━━━━━ Supplied data

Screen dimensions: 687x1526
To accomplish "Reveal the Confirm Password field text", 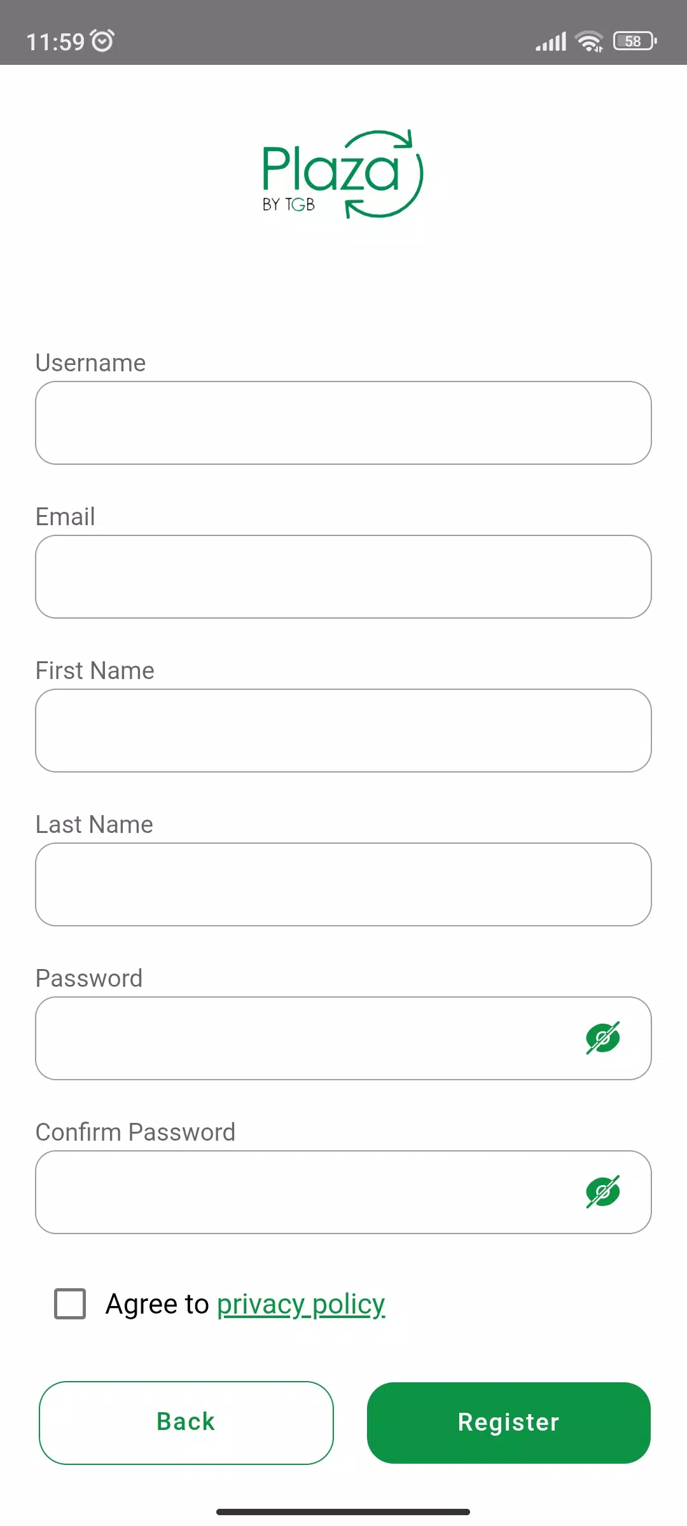I will pyautogui.click(x=603, y=1192).
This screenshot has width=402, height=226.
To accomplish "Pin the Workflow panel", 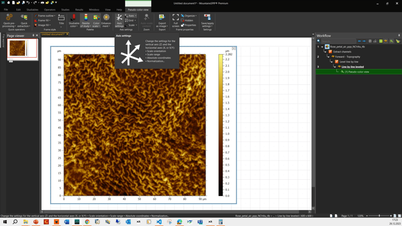I will coord(399,36).
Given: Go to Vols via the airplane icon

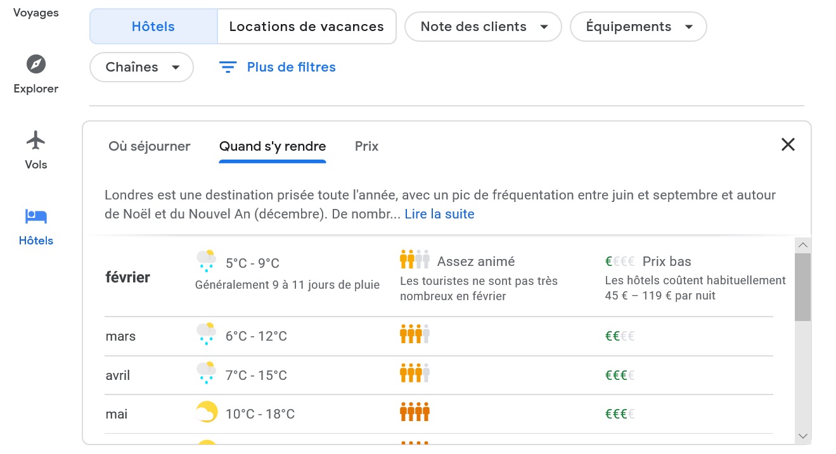Looking at the screenshot, I should (36, 140).
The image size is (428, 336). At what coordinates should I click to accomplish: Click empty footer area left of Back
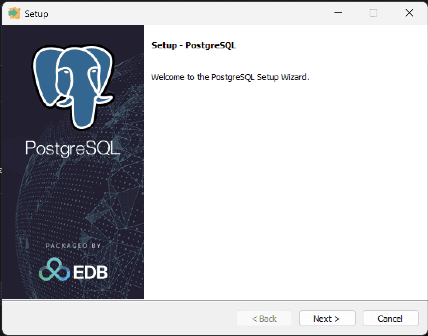click(x=116, y=319)
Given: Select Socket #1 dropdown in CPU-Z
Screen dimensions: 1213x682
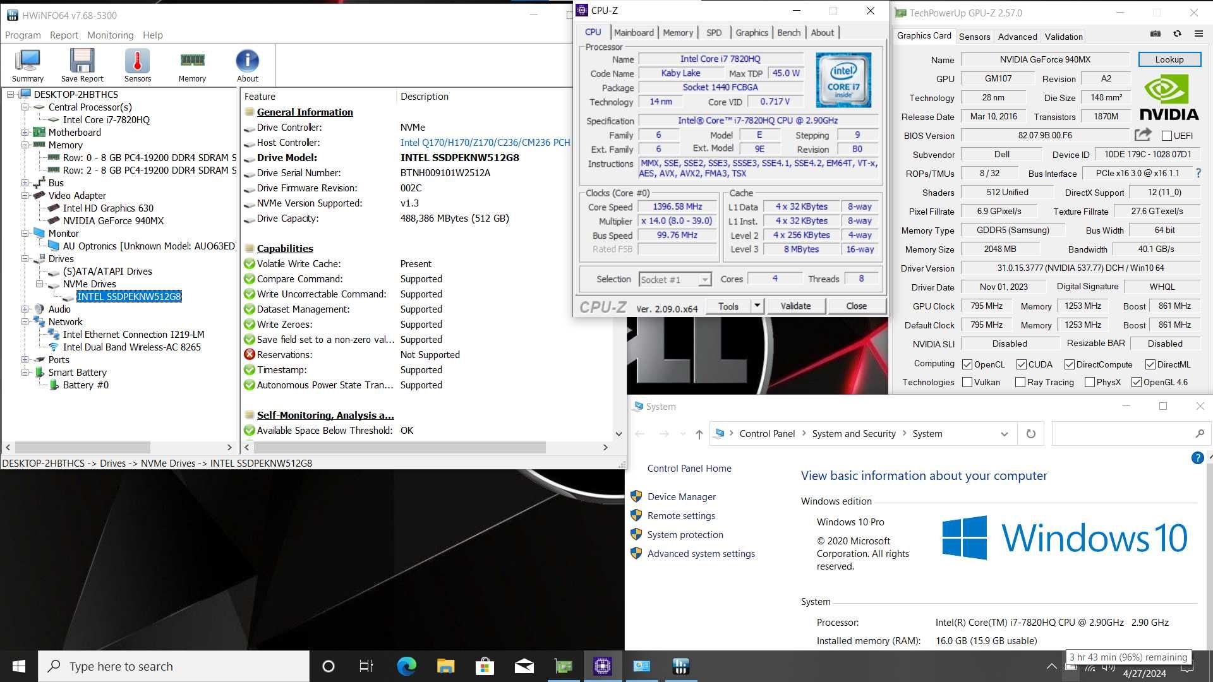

━━━━━━━━━━

◆ Task brief
Pick out each line above that contains the string "dimensions", and copy those lines in full.

◆ Response to the exercise
Screen dimensions: 687x1526
Screen dimensions: 1213x682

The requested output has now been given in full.